A Systematic Comparison of Syllogistic Reasoning in Humans and Language Models

Read original: arXiv:2311.00445 - Published 4/12/2024 by Tiwalayo Eisape, MH Tessler, Ishita Dasgupta, Fei Sha, Sjoerd van Steenkiste, Tal Linzen

💬

Overview

Examines how language models trained on human-generated text can replicate human biases in logical reasoning
Focuses on the case of syllogisms - inferences from two simple premises
Finds larger language models are more logical than smaller models, and more logical than humans
Shows models can still make systematic errors that mirror human reasoning biases

Plain English Explanation

The paper explores how language models, which are AI systems trained on human-written text, can reproduce the flaws and biases of human logical reasoning. The researchers focus on a specific type of logical inference called syllogisms, where you draw a conclusion from two simple statements.

The key finding is that larger language models tend to be better at logical reasoning than smaller models, and even better than humans. However, even the most advanced models still make certain systematic errors that match common mistakes people make. For example, the models can be influenced by the order of the variables in the syllogism, even though that order shouldn't matter logically. They also sometimes reach confident but incorrect conclusions, similar to human syllogistic fallacies.

Overall, the results show that while language models can surpass human-level logical reasoning in many cases, they still have some of the same biases and flaws as the human-written text they were trained on. This highlights the importance of carefully evaluating the reasoning capabilities of these powerful language models, and finding ways to help them overcome human-like reasoning mistakes.

Technical Explanation

The paper investigates whether large language models, which are trained on vast amounts of human-generated text, are able to overcome the biases and mistakes that humans commonly make in logical reasoning. Focusing on the case of syllogisms - simple logical inferences from two premises - the researchers tested a range of language models from the PaLM2 family, ranging from smaller to larger model sizes.

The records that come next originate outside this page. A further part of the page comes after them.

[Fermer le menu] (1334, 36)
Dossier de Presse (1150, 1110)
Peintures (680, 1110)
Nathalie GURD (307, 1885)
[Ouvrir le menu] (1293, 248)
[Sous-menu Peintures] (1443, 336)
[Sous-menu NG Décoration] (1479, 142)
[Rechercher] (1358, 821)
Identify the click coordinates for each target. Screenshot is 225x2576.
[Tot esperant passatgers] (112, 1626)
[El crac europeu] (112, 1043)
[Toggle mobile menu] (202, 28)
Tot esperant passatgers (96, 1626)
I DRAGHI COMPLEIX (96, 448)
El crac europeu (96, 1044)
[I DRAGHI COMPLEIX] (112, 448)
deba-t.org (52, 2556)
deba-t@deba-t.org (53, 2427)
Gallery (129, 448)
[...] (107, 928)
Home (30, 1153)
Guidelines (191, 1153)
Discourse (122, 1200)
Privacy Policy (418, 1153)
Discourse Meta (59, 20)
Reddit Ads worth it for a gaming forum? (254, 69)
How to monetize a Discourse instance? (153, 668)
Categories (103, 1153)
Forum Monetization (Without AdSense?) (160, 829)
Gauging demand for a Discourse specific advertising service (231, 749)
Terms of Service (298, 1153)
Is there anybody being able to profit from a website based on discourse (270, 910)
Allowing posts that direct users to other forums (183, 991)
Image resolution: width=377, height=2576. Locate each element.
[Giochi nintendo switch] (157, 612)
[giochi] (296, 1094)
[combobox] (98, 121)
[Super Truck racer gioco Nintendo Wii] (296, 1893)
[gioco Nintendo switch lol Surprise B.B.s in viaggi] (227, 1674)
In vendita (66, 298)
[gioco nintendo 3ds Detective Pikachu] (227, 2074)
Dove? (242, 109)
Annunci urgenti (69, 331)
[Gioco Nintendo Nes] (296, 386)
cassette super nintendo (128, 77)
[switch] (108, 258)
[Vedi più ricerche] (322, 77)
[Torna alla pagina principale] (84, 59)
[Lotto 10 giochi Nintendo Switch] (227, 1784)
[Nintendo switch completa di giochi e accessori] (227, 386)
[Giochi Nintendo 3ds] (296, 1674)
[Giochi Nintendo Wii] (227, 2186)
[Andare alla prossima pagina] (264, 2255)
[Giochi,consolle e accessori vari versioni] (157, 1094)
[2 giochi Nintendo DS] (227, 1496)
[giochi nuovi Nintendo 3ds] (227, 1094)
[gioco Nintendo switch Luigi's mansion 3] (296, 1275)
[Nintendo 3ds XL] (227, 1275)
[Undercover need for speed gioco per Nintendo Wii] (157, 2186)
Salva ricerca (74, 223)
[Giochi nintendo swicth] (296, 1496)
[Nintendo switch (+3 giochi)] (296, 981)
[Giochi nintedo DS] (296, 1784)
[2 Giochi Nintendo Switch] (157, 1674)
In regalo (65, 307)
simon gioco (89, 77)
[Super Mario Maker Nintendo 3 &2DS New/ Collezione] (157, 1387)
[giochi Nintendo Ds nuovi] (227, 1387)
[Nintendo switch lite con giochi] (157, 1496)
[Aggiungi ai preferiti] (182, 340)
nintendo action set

Their experiments showed that as the language models increased in size, they became progressively more accurate in their syllogistic reasoning, eventually outperforming average human performance. This suggests that the larger models are better able to learn and apply the formal rules of logic, going beyond the flaws present in their training data.

However, the researchers also found that even the largest models still exhibited certain systematic biases and errors in their reasoning. For example, the models were influenced by the superficial order of the variables in the syllogisms, despite this being logically irrelevant. The models also sometimes drew confident but incorrect conclusions, mirroring the syllogistic fallacies that humans are prone to.

These findings suggest that while language models can surpass human-level logical reasoning in many cases, they still have room for improvement in terms of fully deductive, inductive and abductive learning. Further research is needed to understand the limitations of these models and find ways to help them reason more accurately and robustly across a range of logical and deformalized reasoning tasks.

Critical Analysis

The paper provides a thoughtful and well-designed investigation into the logical reasoning capabilities of large language models. By focusing on the specific case of syllogistic reasoning, the researchers were able to conduct a nuanced analysis that revealed both the strengths and limitations of these models.

One notable strength of the work is the careful comparison between model performance and human performance. This helps put the language models' abilities into context and highlights the areas where they surpass human-level reasoning. The finding that larger models outperform smaller ones, and even outperform humans, is a significant result.

However, the paper also rightly acknowledges the remaining systematic biases and errors in the models' reasoning. The fact that they can be influenced by superficial features like variable ordering, and that they still exhibit syllogistic fallacies, suggests that there is still work to be done to help these models fully overcome human-like reasoning flaws.

One potential limitation of the study is the focus on a single type of logical reasoning (syllogisms). While this allows for a detailed and rigorous analysis, it's unclear how well the findings would generalize to other forms of deductive, inductive and abductive reasoning. Further research exploring a broader range of reasoning capabilities would help paint a more complete picture.

Overall, this paper makes a valuable contribution to our understanding of the logical reasoning abilities of large language models. By identifying both the strengths and limitations of these models, it highlights the importance of careful evaluation and ongoing development to ensure they can reason as accurately and robustly as possible.

Conclusion

This paper examines how large language models trained on human-generated text can both replicate and overcome the logical reasoning biases of their training data. By focusing on the specific case of syllogistic reasoning, the researchers found that larger models tend to outperform smaller models and even outperform humans in terms of logical accuracy.

However, the paper also revealed that even the most advanced language models still exhibit certain systematic errors and biases that mirror common human reasoning flaws, such as being influenced by superficial features and drawing confident but incorrect conclusions. This highlights the ongoing need to carefully evaluate the reasoning capabilities of these powerful language models, and find ways to help them overcome human-like reasoning mistakes as they continue to advance.

Overall, this research provides valuable insights into the logical reasoning abilities of large language models, and the importance of going beyond just accuracy to fully understand their capabilities and limitations.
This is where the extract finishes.